Records for this task Start Marker

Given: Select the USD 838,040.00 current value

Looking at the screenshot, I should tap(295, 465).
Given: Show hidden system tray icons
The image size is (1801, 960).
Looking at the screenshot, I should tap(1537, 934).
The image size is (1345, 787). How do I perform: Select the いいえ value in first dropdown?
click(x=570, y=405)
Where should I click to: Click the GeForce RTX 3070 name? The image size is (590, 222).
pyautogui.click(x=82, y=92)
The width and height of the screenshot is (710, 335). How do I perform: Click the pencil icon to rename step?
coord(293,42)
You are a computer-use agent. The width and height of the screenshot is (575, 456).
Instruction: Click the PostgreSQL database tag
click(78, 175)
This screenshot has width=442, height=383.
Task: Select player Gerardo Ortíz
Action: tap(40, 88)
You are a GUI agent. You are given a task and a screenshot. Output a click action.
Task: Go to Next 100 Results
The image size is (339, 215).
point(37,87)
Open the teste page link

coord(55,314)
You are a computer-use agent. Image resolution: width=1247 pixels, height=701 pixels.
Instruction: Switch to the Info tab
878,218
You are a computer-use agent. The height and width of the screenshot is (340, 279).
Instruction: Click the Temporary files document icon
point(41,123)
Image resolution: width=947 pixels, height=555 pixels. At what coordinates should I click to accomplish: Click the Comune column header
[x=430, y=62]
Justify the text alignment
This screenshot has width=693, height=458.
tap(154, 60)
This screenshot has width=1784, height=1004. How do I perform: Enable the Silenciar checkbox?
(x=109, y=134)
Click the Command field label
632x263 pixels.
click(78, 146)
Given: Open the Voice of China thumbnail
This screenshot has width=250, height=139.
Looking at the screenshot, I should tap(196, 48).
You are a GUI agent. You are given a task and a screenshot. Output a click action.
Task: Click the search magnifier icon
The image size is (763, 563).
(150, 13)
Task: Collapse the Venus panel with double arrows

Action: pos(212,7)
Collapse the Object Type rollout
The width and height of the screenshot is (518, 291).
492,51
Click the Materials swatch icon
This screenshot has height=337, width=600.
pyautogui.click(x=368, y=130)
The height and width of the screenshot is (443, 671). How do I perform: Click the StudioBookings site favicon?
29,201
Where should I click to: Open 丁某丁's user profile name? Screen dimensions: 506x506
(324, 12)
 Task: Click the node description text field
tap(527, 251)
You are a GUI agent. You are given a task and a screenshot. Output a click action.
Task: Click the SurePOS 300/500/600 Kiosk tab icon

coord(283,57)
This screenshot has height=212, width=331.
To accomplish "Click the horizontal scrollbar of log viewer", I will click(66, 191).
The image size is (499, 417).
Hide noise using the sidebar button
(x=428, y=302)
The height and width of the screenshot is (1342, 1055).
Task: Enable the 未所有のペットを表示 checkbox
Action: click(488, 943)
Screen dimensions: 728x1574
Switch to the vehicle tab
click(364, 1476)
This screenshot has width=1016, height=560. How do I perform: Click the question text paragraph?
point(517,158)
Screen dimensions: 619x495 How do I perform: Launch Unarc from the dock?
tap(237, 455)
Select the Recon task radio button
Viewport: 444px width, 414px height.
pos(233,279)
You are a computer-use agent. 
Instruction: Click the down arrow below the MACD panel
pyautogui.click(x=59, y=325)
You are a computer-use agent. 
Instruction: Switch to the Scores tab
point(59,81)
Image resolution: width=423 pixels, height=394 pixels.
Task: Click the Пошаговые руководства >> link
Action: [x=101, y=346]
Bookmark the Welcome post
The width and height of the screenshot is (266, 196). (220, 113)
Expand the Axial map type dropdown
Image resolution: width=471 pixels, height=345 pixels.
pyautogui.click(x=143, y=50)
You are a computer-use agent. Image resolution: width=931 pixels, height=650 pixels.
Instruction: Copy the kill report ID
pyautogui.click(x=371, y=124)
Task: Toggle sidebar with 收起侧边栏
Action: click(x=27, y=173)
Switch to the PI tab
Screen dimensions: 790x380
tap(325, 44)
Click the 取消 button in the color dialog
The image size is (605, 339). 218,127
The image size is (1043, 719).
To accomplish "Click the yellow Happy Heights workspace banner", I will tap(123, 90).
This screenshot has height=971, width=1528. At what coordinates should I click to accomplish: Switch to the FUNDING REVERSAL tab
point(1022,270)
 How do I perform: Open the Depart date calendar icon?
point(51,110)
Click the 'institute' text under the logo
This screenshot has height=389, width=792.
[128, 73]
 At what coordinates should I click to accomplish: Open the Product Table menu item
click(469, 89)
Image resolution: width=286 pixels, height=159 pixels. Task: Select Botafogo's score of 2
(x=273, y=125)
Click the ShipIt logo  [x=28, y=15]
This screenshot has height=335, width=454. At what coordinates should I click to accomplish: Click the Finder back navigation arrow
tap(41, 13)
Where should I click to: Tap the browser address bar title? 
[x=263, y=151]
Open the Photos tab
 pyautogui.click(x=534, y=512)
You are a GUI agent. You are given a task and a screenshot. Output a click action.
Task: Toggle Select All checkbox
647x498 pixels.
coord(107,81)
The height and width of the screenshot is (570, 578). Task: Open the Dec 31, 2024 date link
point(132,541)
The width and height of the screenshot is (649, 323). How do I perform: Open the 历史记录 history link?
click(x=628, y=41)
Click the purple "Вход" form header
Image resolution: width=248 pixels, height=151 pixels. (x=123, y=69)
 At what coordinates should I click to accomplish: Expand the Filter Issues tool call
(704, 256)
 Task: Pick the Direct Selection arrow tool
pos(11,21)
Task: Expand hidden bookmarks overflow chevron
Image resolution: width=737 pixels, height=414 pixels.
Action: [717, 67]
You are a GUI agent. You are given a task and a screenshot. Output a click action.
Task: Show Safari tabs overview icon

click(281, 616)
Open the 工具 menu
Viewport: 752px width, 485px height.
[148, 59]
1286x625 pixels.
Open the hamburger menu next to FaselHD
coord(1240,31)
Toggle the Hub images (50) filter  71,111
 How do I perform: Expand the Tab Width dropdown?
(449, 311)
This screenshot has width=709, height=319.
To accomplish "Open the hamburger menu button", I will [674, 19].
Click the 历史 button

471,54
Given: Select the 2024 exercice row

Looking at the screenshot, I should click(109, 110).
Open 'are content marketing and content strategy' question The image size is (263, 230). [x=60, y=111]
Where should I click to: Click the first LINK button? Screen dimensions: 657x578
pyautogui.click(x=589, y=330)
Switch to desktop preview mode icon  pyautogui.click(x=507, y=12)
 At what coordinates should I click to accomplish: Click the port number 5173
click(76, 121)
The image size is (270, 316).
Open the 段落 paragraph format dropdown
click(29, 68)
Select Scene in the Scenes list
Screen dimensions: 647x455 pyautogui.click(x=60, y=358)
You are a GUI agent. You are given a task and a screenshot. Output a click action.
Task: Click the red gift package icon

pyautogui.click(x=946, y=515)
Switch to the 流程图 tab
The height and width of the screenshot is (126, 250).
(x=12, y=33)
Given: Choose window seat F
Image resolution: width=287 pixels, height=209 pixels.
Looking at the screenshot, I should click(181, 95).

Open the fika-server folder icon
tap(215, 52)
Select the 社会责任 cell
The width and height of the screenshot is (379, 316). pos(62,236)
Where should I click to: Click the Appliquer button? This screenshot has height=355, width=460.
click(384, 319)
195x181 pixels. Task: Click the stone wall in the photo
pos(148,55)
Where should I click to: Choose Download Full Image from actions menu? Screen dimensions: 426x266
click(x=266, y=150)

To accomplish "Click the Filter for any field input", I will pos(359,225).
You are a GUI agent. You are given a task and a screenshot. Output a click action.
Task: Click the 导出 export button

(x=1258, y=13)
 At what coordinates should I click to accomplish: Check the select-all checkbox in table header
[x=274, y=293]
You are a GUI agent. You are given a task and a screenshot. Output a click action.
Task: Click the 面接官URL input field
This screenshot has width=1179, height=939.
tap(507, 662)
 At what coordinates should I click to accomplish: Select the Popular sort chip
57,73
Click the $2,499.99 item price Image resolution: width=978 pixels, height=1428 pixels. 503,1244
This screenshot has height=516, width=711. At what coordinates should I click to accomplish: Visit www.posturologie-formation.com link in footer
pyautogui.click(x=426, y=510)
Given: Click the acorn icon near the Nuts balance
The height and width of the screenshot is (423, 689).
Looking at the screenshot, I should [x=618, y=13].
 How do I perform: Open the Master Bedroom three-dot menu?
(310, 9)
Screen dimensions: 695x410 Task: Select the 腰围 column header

Records for this task End Marker

Extract each line holding the word "will" from the records.

__Expected answer__
To accomplish "Click the horizontal scrollbar of log viewer", I will click(66, 191).
To accomplish "Click the yellow Happy Heights workspace banner", I will tap(123, 90).
To accomplish "Open the hamburger menu button", I will [674, 19].
To accomplish "Click the Filter for any field input", I will pos(359,225).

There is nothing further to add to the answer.